We all know that Alfred Hitchcock had a penchant for blondes, yet he had wanted to actually work with Audrey Hepburn. Now it’s been confirmed, that he had actually started work on a film, back in the mid-1950’s, starring Audrey Hepburn in the lead, set in Paris, but the film never got completed. The film was temporarily titled, The Mysterious Disappearance of a Bride-to-be.

Audrey Hepburn Hitchcock

The Synopsis
To start off, the blonde victim in this movie, for change was not a female character, like in most Hitchcock films, but a male. None other than Roger Moore (a virtual unknown at the time) in a brief appearance, whose character gets killed off just the night before his wedding. Elizabeth Taylor too has a cameo as Moore’s fiancée.
The plot deals with Audrey Hepburn, playing detective, after her best friend (Elizabeth Taylor), goes missing hours after Moore’s character’s death.
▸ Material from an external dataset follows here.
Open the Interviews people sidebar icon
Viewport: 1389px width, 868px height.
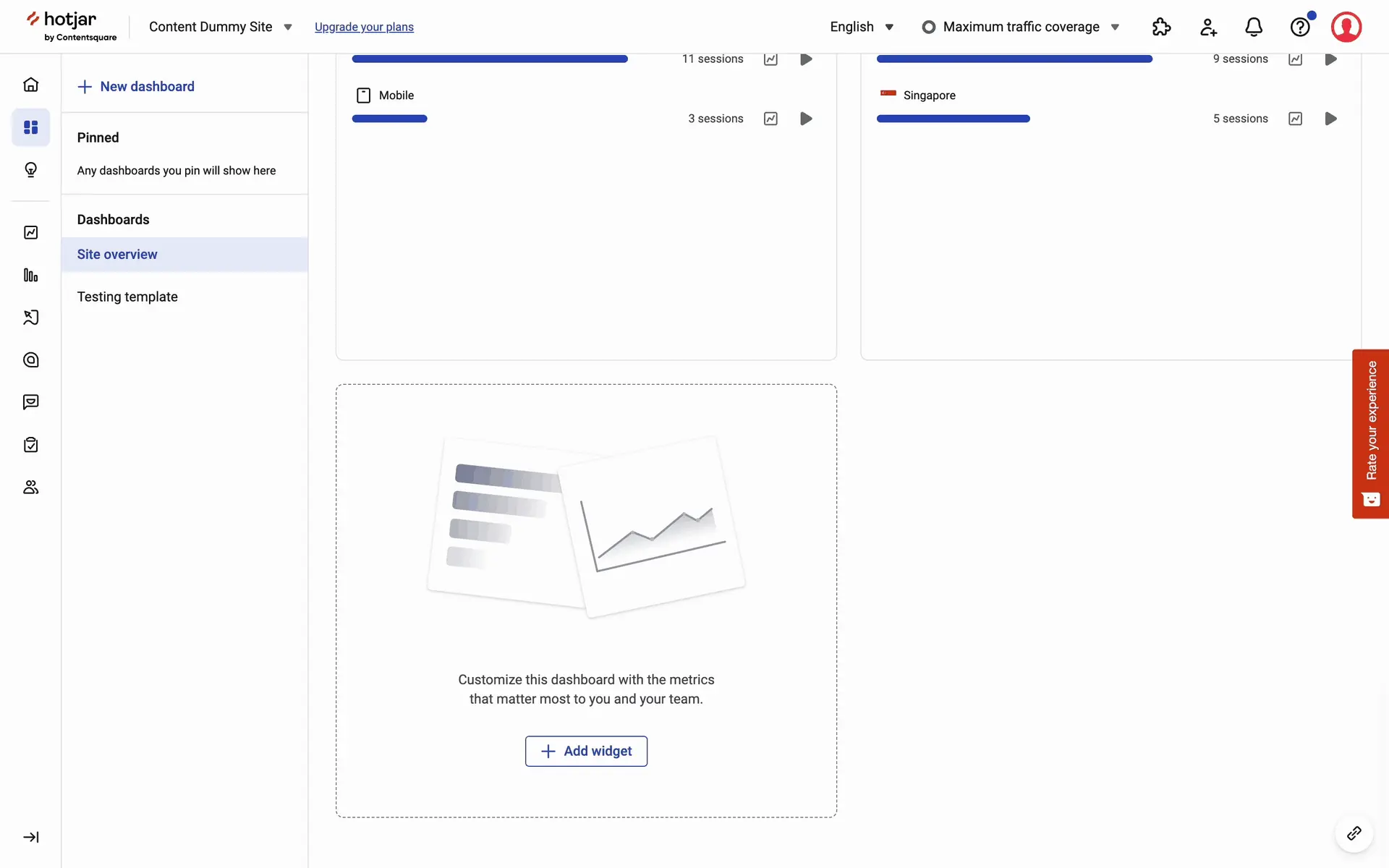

After going through a cornucopia of mysterious events, Hepburn’s character discovers that the puzzling trail leads back to none other than both, Hepburn’s character’s own ex-husband and current husband (supposedly to be played by Gregory Peck and Anthony Perkins, respectively).

Roger Moore Hitchcock

Elizabeth Taylor Hitchcock

Unfortunately the film couldn’t be completed in the 50’s, and by 1963 Hitchcock wanted to re-start the project, after completing The Birds (1963), and Hepburn having finished working on Charade (1963), and Taylor on Cleopatra (1963). Due to various other commitments, both the raven haired beauties had to decline the offer. Thus Hitchcock went on to work on his next project, Marnie (1964), with Sean Connery and Tippi Hedren. A pity, otherwise this spy thriller would have made for an enjoyable piece of Cinema.
The film footage was located in a vault of a retired American Professor, residing in Paris. Of course by now, some of you might have guessed that this is a story I concocted, for today, April fools day. And some of you might not have been so clever. I wish for the latter. Ha!! Happy April Fools Day.